Bennett J. Baur, Chief Public Defender Santa Fe, NM Steven J.
Forsberg, Assistant Public Defender Albuquerque, NM for
Appellant.
MEMORANDUM OPINION
LINDA
M. VANZI, CHIEF JUDGE.
{1}
Defendant Clifton Stevenson appeals from his convictions,
following a jury trial, of trafficking a controlled substance
(methamphetamine), contrary to NMSA 1978, Section 30-31-20
(2006); abuse of a child, contrary to NMSA 1978, Section
30-6-1(D) (2009); possession with intent to distribute
marijuana/synthetic cannabinoids, contrary to NMSA 1978,
Section 30-31-22(A)(1)(b) (2011); and use or possession of
drug paraphernalia, contrary to NMSA 1978, Section
30-31-25.1(A) (2001). In this Court's notice of proposed
disposition, we proposed to summarily affirm. Defendant filed
a memorandum in opposition (MIO), which we have duly
considered. Remaining unpersuaded, we affirm.
{2}
Suppression.
Defendant
continues to argue that the district court erred in denying
suppression based on a faulty warrant. [MIO 1] Defendant
asserts no new facts, law, or arguments, so we refer
Defendant to our notice of proposed disposition. See
Hennessy v. Duryea, 1998-NMCA-036, ¶ 24, 124 N.M.
754, 955 P.2d 683 ("Our courts have repeatedly held
that, in summary calendar cases, the burden is on the party
opposing the proposed disposition to clearly point out errors
in fact or law."); State v. Mondragon,
1988-NMCA-027, ¶ 10, 107 N.M. 421, 759 P.2d 1003
(stating that a party responding to a summary calendar notice
must come forward and specifically point out errors of law
and fact, and the repetition of earlier arguments does not
fulfill this requirement), superseded by statute on other
grounds as stated in State v. Harris, 2013-NMCA-031,
¶ 3, 297 P.3d 374. [CN 3-10] For the reasons stated in
our calendar notice, we conclude that the district court did
not err in denying Defendant's motion to suppress.
{3}
Brady.
Defendant
continues to argue that the district court erred in denying
his motion for a new trial based on a purported Brady v.
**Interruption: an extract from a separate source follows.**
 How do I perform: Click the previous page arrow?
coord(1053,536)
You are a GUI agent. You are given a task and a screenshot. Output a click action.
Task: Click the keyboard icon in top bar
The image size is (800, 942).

Maryland, 373 U.S. 83 (1963), violation. [MIO 1]
Defendant discusses federal law and contends that the United
States Supreme Court as well as several federal circuits have
rejected a "duty of due diligence by the defendant with
regards to Brady violations[.]" [MIO 2; see
also MIO 2-4] Defendant then acknowledges that several
federal circuits do still recognize a due diligence exception
to Brady. [MIO 4-5] Importantly, Defendant also
acknowledges that New Mexico is in line with the latter group
of courts recognizing the exception. [MIO 5-6] Defendant
nonetheless argues that, because our Supreme Court's
opinion in Montoya v. Ulibarri, 2007-NMSC-035, 142
N.M. 89, 163 P.3d 476, relies on case law that traces back to
a 1903 opinion, it has been "imported from a time long
predating Brady" [MIO 6], implying that our
Supreme Court was unaware of Brady, a 1963 opinion,
when it entered its opinion in Montoya in 2007,
instead simply repeating old law without consideration of
Brady or its progeny. [See id.] Defendant
then essentially asks this Court to reconsider our Supreme
Court's holding in light of the fact that "[t]he due
diligence requirement has been made inapplicable in cases
falling under the newly created Brady
violation." [MIO 6] We decline Defendant's
invitation. See Dalton v. Santander Consumer USA,
Inc., 2015-NMCA-030, ¶ 30, 345 P.3d 1086 (stating
that "[a]ppeals in this Court are governed by the
decisions of the New Mexico Supreme Court-including decisions
involving federal law, and even when a United States Supreme
Court decision seems contra" (internal quotation marks
and citation omitted)), rev'd on other grounds,
2016-NMSC-035, 385 P.3d 619. Thus, for the reasons stated in
our notice of proposed disposition and herein, we conclude
that the district court did not err in denying
Defendant's motion for a new trial. [See CN
10-13]
{4}
Ineffective Assistance of Counsel. Defendant
continues to argue that his trial counsel was ineffective for
not interviewing Defendant's wife prior to trial and for
not calling her as a witness. [MIO 7] Defendant contends
that, because we conclude that he could have discovered
certain evidence from his wife prior to trial and, thus,
there was no Brady violation, then his counsel was
ineffective for failing to do so. [See MIO 7] We
disagree.
(5}
We reiterate that, although Defendant could have
discovered his wife's testimony through due diligence-and
the State's failure to provide that information did not,
therefore, constitute a Brady violation-that does
not necessarily mean that he ought to have done so
or that it was crucial to his defense. [See CN
12-13; see also CN 13-14] Indeed, Defendant's
trial counsel's failure to discover something that he
could have discovered through due diligence does not
necessarily constitute ineffective assistance of counsel
because, as we suggested in our notice of proposed
disposition, it is unknown why trial counsel chose not to
interview Defendant's wife, whether and how he would have
used any information gleaned from her during the interview,
and whether it would have in fact been beneficial to
Defendant's defense in light of the fact that the State
would likely have impeached the witness with her prior
statements that Defendant forced her to be involved in the
use and trafficking of methamphetamine and was generally
abusive. [See CN 13-14] Thus, on the record before
us, we cannot say whether Defendant's trial counsel's
failure to interview or call the witness constitutes
ineffective assistance of counsel or trial tactics, and we
cannot say whether, "but for counsel's
[unreasonably] unprofessional errors, the result of the
proceeding would have been different." See State v.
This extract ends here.